**Work instruction**
From the line that holds "Click the Colombia flag emoji" to the end of the records, reproduce every line exactly. No pictures.

Stored records
*** Block opens ***
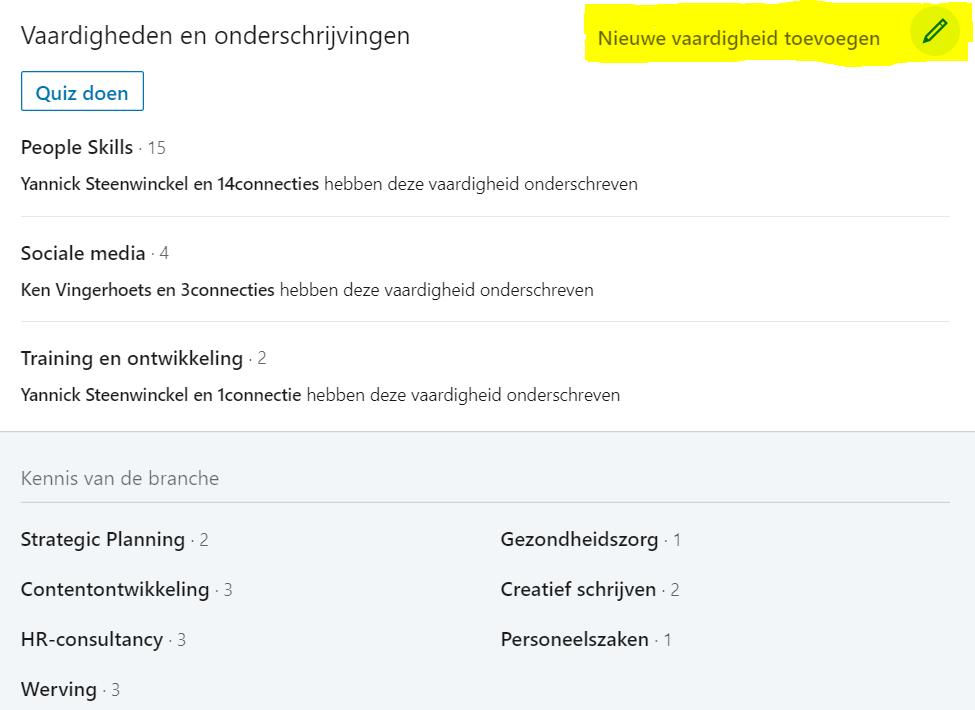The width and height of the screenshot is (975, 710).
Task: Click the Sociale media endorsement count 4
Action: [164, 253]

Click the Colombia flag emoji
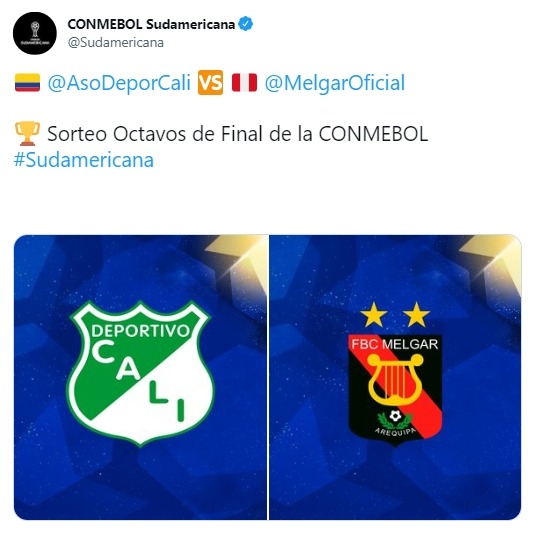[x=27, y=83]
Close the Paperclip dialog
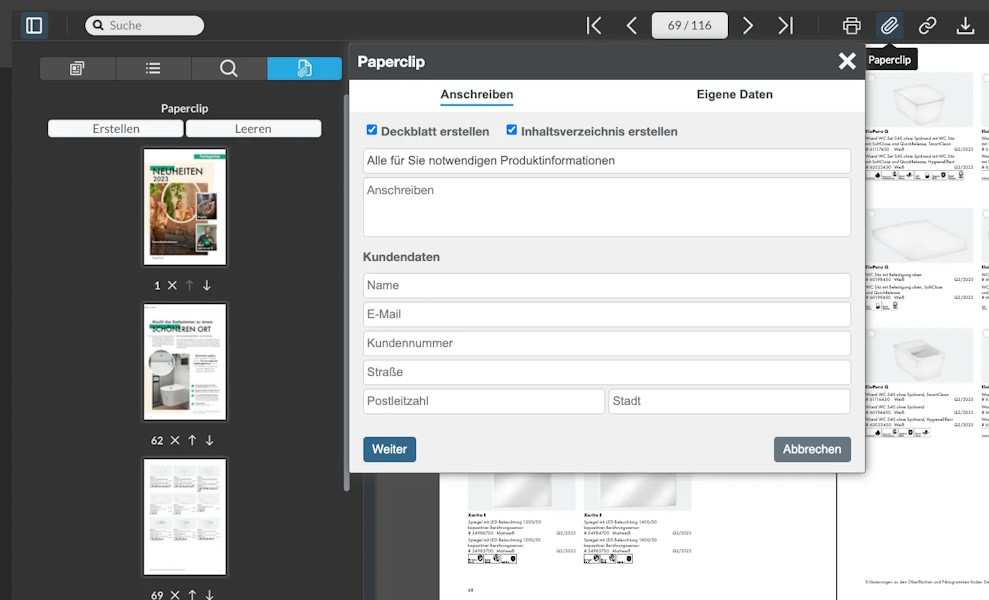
*** Block closes ***
**Written response**
Click the Colombia flag emoji
[x=27, y=83]
Close the Paperclip dialog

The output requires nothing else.